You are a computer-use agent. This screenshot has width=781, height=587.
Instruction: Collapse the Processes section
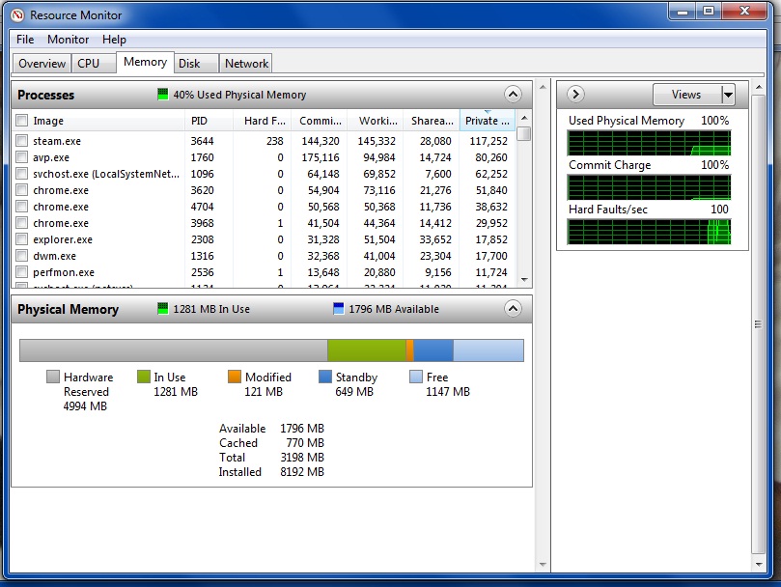(513, 95)
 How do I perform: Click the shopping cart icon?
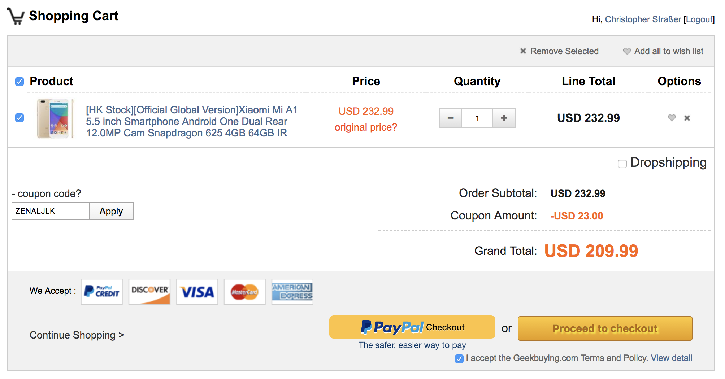tap(16, 16)
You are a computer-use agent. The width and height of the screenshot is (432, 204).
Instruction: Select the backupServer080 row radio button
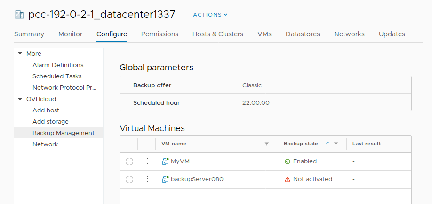(x=129, y=179)
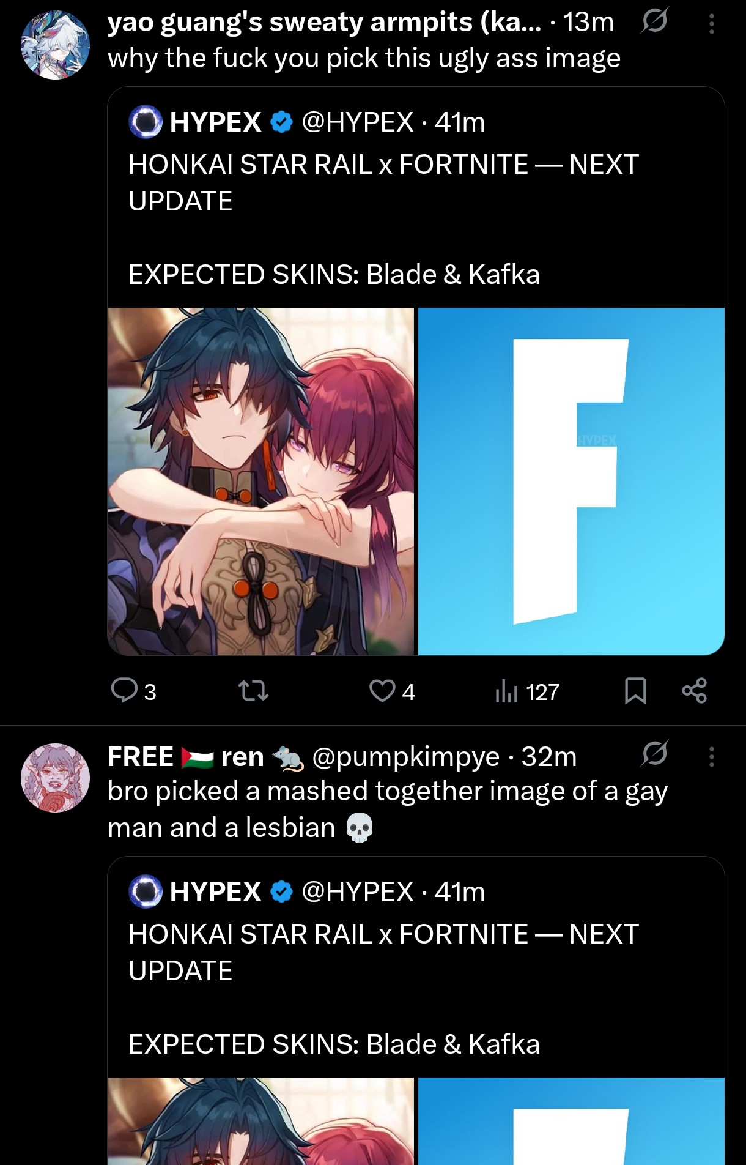Open @HYPEX handle in first quoted tweet

coord(358,122)
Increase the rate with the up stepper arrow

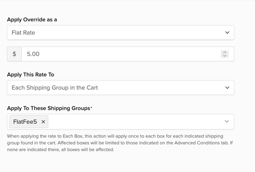pyautogui.click(x=225, y=52)
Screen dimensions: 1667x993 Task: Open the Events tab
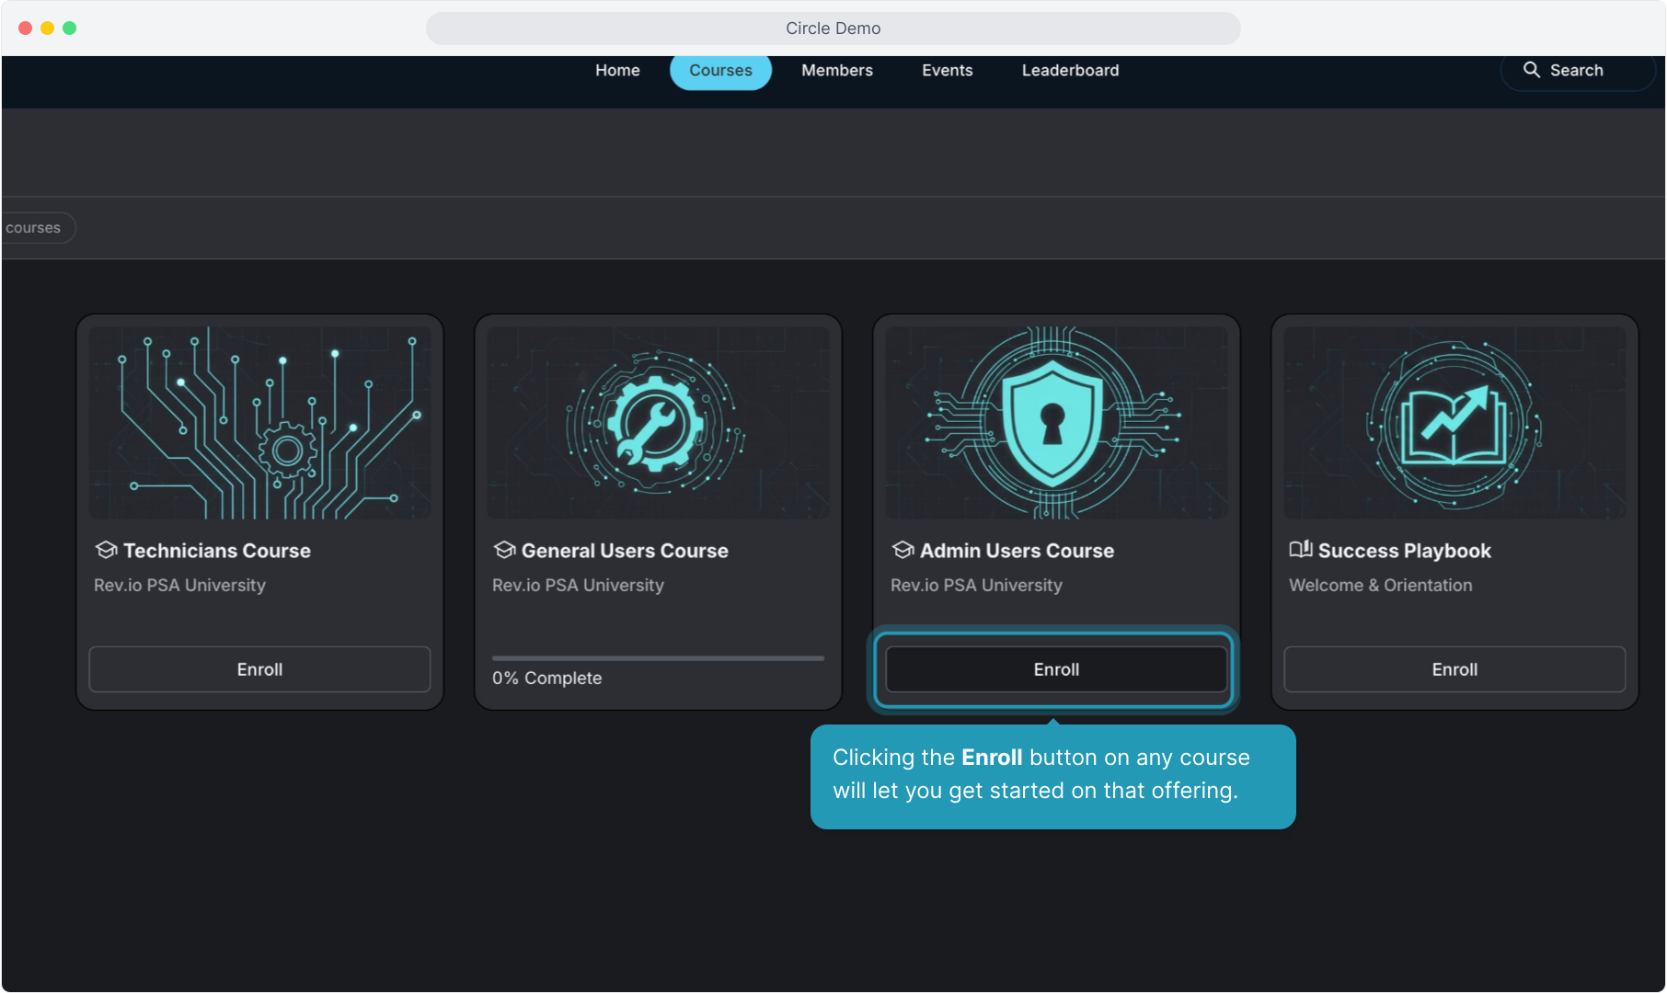point(947,71)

__AIM OF THE TASK__
The entries are to be restated word for word, and no picture should appear in the copy.

__EXERCISE RESULT__
You are a computer-use agent. This screenshot has width=781, height=587.
Instruction: Collapse the Processes section
(513, 95)
 How do I perform: Click the shopping cart icon?
tap(16, 16)
You are a computer-use agent. The width and height of the screenshot is (432, 204).
Instruction: Select the backupServer080 row radio button
(x=129, y=179)
Open @HYPEX handle in first quoted tweet

coord(358,122)
Increase the rate with the up stepper arrow

pyautogui.click(x=225, y=52)
Screen dimensions: 1667x993 Task: Open the Events tab
point(947,71)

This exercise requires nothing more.